*** ТЕКСТ ***

Кривулин Виктор Борисович

Кривулин Виктор Борисович (p. 1944) – поэт, прозаик, литературный критик, эссеист. Окончил филологический факультет Ленинградского университета. В 70- 80-е гг. – одна из ведущих фигур ленинградского андерграунда. В 1976-1981 гг. вместе с Т. Горичевой, Л. Рудкевичем и Б. Гройсом выпускал самиздатский журнал “37”, в 1980 г. вместе с С. Дедюлиным – журнал “Северная почта” Развивал в своем творчестве традиции модернистского искусства.

С 1962 по 1985 г. в периодике Кривулин напечатал в общей сложности пять стихотворений. На Западе публиковался

в журналах “Континент”, “Грани”, “Синтаксис”, “Вестник РХД”, “Новый журнал”, “22”, “Эхо”, “Ковчег”, “Стрелец”, “Гнозис”, газетах “Русская мысль”, “Панорама”, “Наша страна” и др. Выпустил книгу стихов в издательстве “Ритм” (Париж, 1981) и “Стихи” в издательстве “Беседа” (т. 1-2, Париж, 1987-1988).

В СССР Кривулин начал систематически публиковаться в годы гласности (“Родник”, “Радуга” (“Vikerkaar”), “Вестник новой литературы”, “Нева”, “Искусство Ленинграда” и т. д.). В 1990 г. журнал “Вестник новой литературы” напечатал

роман Кривулина “Шмон”, состоящий из одной фразы, оформленной по принципу “потока сознания”.

Ассоциативная метафоричность – характерная особенность образном системы произведений Кривулина-поэта. В 80-е гг. в его творчестве осуществляется переориентация на постмодернизм. Как модернистские, так и постмодернистские стихотворения Кривулина представлены в сборнике “Обращение” (1990). Произведения последних лет – по преимуществу постмодернистские – вошли в сборники стихов “Концерт по заявкам” (1993), “Последняя книга” (1996/.

Меньший резонанс, нежели концептуализм, получила на рубеже 80-90-х гг. постмодернистская поэзия метаметафористов, хотя некоторые из знатоков ценят ее выше концептуалистской. Возможно, публика далека от проблем, интересующих этих авторов, возможно, улавливает в их произведениях дефицит оригинальных, значительных идей, чего не искупает даже виртуозная техника. Момент топтания на месте, самоповторения метаметафористов весьма ощутим. Не без потерь, но все же удается поддерживать свою репутацию Алексею Парщикову (“Фигуры интуиции”, 1989; “Выбор места”, 1994); Татьяне Щербине (“00”, 1991; “Жизнь без”, 1997), некоторым другим поэтам. Зато по-настоящему раскрылся, обратившись к постмодернизму, Виктор Кривулин.

*** НАБОР ДАННЫХ ***

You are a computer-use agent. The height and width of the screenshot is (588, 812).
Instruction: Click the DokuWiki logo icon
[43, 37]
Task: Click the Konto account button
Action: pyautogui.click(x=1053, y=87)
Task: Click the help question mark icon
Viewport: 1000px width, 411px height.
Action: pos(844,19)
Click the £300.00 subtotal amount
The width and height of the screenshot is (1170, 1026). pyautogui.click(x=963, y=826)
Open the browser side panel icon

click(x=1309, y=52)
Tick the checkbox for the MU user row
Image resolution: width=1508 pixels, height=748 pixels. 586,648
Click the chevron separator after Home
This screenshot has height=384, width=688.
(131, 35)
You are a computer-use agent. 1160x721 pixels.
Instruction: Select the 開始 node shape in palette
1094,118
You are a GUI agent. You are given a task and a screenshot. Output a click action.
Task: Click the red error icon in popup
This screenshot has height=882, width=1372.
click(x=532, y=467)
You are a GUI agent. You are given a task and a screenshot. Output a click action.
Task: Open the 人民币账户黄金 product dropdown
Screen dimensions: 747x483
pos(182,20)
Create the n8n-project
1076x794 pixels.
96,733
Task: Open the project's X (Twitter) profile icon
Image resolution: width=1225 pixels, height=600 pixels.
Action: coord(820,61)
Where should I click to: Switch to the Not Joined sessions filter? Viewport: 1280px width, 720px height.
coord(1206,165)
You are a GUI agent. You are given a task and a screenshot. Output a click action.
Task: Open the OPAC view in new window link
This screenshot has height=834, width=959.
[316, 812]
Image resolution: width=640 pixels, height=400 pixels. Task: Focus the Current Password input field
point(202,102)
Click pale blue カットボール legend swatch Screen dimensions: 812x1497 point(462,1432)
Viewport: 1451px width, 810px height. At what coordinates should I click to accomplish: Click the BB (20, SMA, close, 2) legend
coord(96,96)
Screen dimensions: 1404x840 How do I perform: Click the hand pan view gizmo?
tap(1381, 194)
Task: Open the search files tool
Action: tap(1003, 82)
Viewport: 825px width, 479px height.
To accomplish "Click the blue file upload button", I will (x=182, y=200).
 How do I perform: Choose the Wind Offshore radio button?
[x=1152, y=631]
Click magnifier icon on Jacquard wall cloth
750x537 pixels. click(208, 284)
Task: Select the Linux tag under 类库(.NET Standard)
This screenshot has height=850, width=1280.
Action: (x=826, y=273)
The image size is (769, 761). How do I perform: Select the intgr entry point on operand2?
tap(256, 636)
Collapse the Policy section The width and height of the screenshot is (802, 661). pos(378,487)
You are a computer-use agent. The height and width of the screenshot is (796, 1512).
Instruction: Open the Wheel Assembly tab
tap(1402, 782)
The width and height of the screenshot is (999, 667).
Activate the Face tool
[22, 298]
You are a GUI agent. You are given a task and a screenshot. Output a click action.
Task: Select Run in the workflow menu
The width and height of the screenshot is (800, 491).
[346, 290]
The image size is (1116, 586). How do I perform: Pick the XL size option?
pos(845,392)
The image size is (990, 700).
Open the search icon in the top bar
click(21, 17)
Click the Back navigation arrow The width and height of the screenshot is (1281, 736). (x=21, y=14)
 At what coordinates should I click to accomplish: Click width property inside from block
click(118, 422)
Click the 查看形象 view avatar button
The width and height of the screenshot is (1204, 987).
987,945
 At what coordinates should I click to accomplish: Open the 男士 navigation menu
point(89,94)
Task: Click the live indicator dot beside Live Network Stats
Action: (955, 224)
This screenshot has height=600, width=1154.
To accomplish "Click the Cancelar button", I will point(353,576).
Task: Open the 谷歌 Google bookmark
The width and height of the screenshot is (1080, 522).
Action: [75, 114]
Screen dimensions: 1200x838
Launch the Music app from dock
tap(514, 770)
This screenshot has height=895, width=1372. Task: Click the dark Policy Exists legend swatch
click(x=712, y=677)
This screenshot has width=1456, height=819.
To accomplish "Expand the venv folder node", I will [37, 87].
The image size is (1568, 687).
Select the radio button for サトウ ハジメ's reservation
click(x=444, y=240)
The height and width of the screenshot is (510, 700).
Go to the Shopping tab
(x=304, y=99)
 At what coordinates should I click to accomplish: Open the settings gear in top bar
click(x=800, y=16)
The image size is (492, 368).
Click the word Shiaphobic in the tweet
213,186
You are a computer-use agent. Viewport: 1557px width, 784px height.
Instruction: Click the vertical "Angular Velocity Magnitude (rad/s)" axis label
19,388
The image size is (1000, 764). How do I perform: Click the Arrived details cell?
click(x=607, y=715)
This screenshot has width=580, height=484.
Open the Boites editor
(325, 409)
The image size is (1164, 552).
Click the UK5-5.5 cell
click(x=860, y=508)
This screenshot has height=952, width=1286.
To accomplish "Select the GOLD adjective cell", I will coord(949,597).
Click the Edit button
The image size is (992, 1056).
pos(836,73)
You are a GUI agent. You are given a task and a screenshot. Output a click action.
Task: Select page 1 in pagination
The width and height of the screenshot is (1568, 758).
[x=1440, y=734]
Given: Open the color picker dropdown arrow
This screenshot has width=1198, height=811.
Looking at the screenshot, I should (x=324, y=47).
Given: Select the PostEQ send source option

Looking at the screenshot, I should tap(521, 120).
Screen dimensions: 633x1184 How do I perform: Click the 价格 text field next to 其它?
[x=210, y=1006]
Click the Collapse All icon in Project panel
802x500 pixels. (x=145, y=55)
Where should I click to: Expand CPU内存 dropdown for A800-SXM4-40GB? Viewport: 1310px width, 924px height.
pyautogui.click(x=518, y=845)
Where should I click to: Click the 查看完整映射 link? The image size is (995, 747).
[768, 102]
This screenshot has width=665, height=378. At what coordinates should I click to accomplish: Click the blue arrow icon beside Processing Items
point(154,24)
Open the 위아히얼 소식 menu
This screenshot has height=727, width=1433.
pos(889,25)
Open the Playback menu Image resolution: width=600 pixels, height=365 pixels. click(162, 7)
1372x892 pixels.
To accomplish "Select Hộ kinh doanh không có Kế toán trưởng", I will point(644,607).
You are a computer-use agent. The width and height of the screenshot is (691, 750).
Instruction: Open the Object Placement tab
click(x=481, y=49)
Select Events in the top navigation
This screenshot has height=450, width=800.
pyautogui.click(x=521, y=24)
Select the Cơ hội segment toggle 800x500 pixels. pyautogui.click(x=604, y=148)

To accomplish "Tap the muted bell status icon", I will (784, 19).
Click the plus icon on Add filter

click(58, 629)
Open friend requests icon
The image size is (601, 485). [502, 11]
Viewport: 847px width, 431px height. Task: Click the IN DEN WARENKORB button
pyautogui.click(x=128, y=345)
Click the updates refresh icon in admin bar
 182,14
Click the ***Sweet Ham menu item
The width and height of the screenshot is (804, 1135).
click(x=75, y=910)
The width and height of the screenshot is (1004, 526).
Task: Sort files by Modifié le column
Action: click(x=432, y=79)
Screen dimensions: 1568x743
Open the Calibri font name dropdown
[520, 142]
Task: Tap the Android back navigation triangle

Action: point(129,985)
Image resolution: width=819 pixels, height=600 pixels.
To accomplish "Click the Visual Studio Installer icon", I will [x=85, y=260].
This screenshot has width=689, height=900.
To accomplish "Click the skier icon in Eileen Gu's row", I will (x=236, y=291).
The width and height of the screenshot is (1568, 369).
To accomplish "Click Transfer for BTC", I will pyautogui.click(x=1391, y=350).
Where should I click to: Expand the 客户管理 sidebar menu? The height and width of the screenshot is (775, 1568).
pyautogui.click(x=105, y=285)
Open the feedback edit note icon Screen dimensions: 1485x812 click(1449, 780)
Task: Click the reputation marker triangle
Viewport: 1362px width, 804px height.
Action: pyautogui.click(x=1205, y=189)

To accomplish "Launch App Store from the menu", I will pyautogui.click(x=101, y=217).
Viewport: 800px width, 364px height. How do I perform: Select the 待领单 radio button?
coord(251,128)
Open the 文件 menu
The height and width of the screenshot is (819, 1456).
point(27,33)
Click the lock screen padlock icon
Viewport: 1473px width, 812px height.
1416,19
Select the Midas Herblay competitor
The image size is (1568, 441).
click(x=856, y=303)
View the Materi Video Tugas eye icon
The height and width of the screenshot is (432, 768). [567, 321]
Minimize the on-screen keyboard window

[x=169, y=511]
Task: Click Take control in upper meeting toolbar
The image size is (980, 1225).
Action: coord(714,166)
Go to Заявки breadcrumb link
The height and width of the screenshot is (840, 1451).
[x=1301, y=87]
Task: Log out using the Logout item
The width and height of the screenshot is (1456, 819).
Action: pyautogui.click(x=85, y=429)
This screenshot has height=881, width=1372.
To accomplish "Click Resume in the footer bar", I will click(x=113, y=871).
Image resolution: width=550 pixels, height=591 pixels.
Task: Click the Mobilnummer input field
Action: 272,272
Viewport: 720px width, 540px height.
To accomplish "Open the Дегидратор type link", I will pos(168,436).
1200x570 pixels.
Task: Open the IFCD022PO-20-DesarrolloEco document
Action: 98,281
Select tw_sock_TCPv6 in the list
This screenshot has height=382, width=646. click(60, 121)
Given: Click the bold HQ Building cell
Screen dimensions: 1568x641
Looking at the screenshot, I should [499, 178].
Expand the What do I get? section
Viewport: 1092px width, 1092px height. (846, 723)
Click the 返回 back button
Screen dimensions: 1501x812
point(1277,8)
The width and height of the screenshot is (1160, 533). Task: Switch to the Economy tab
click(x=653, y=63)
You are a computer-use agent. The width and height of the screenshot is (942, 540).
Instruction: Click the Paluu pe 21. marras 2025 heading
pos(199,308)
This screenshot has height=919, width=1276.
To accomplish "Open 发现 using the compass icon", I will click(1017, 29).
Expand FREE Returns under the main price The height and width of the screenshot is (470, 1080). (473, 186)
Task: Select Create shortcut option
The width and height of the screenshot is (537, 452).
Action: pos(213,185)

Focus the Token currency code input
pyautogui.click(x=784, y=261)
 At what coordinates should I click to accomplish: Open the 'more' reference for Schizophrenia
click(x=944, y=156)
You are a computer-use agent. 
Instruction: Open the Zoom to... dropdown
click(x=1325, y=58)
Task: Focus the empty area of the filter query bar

***

Какие сборники стихов Кривулина названы в очерке о нём, в абзаце, который начинается словами «Ассоциативная метафоричность»?

«Обращение», «Концерт по заявкам», «Последняя книга».